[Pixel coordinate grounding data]
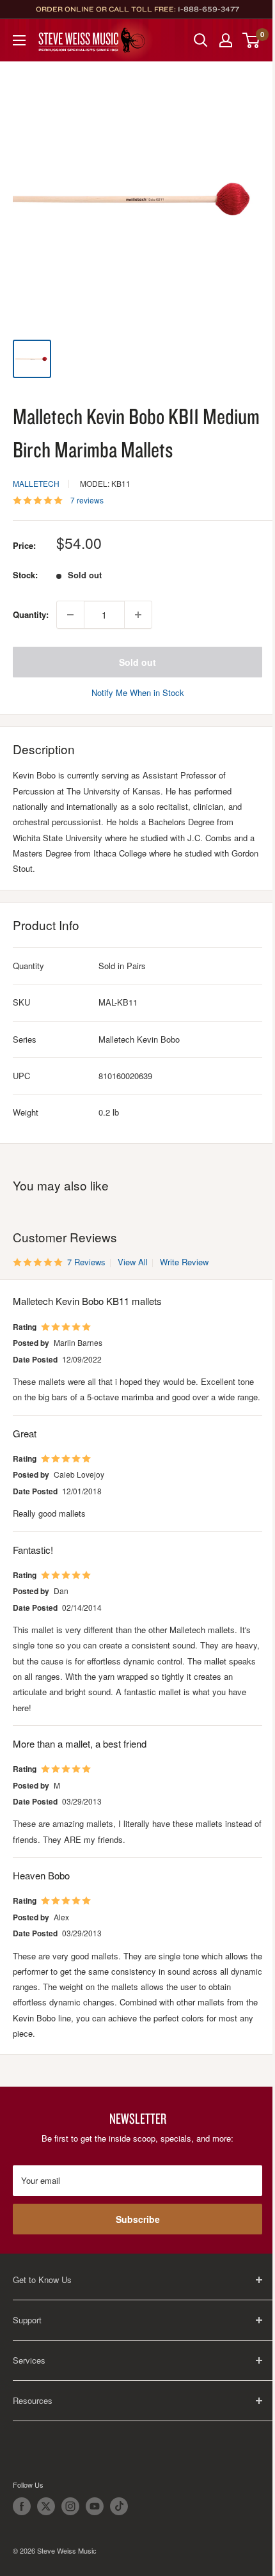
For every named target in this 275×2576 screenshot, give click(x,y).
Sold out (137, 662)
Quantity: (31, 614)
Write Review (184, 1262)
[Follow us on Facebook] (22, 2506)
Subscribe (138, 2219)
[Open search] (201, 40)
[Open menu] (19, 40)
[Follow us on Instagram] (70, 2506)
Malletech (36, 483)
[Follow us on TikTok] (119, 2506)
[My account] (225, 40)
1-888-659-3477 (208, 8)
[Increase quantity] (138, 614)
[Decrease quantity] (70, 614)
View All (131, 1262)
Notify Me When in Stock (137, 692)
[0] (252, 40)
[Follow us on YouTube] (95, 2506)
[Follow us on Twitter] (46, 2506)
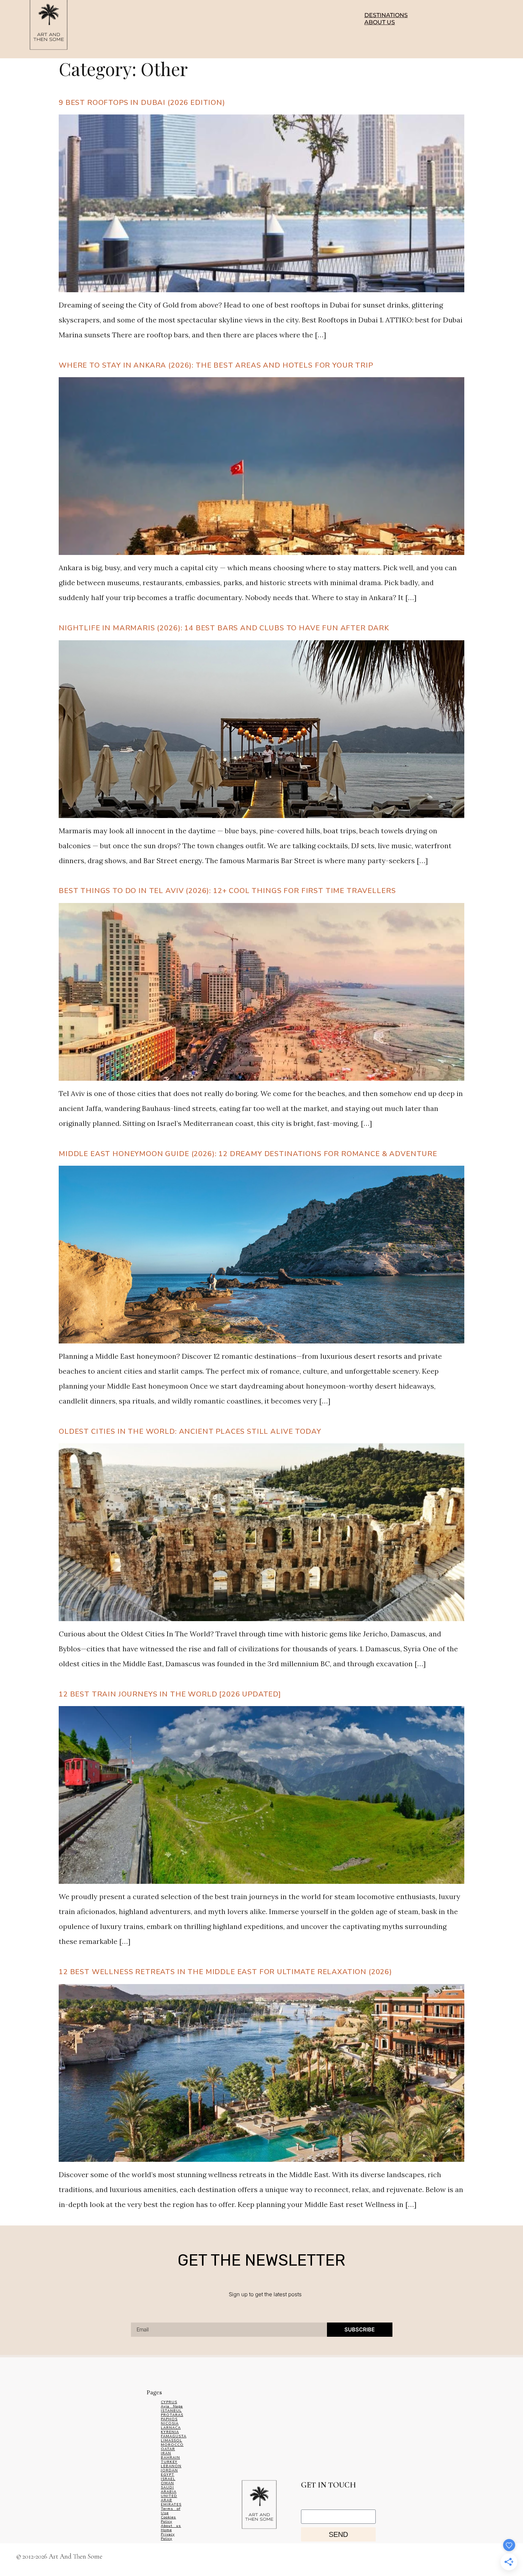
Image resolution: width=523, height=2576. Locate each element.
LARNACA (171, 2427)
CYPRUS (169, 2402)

Prompt :: Without the images, write out all of the records exactly.

Task result ::
For every named target in this 275×2576 screenshot, give click(x,y).
Sold out (137, 662)
Quantity: (31, 614)
Write Review (184, 1262)
[Follow us on Facebook] (22, 2506)
Subscribe (138, 2219)
[Open search] (201, 40)
[Open menu] (19, 40)
[Follow us on Instagram] (70, 2506)
Malletech (36, 483)
[Follow us on TikTok] (119, 2506)
[My account] (225, 40)
1-888-659-3477 (208, 8)
[Increase quantity] (138, 614)
[Decrease quantity] (70, 614)
View All (131, 1262)
Notify Me When in Stock (137, 692)
[0] (252, 40)
[Follow us on YouTube] (95, 2506)
[Follow us on Twitter] (46, 2506)
Image resolution: width=523, height=2576. Locate each element.
LARNACA (171, 2427)
CYPRUS (169, 2402)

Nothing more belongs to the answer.